Beneath this instruction is a listing. Transcribe from it only the stretch from the line with "You are a GUI" through the line with "Task: Click the Format Painter (格式刷) button", both end lines included, exactly as written.

#### [Data provided]
============================================================
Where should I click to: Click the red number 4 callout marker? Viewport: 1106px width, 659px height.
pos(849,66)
============================================================
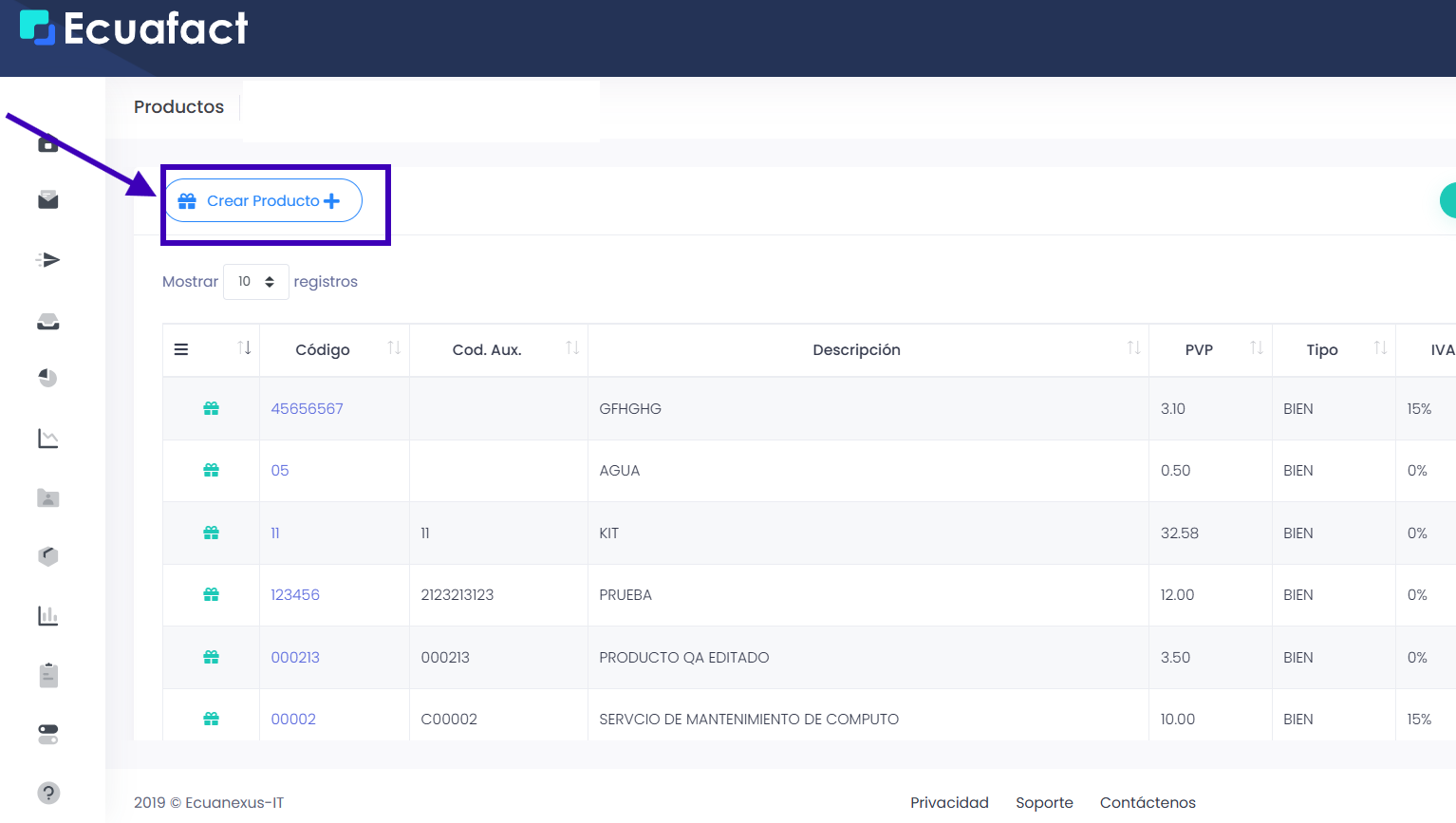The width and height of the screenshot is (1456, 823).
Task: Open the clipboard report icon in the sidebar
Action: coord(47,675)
============================================================
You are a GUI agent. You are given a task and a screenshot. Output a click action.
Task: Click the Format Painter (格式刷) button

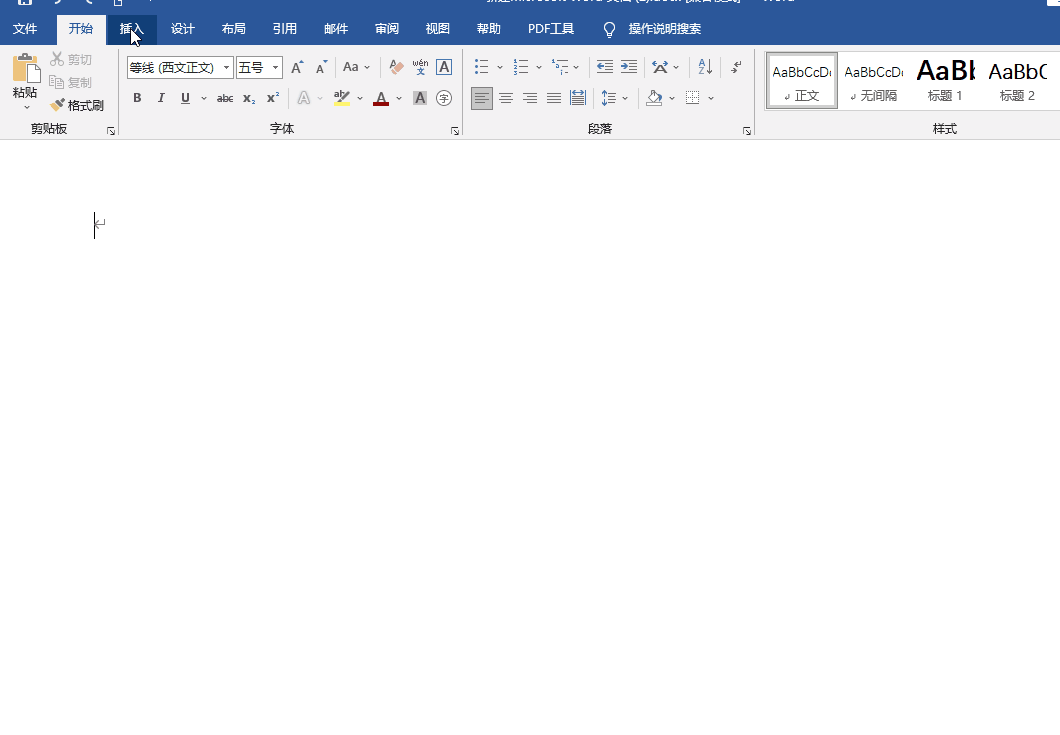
============================================================
#### [Answer space]
You are a GUI agent. You are given a task and a screenshot. Output a click action.
Task: Click the Format Painter (格式刷) button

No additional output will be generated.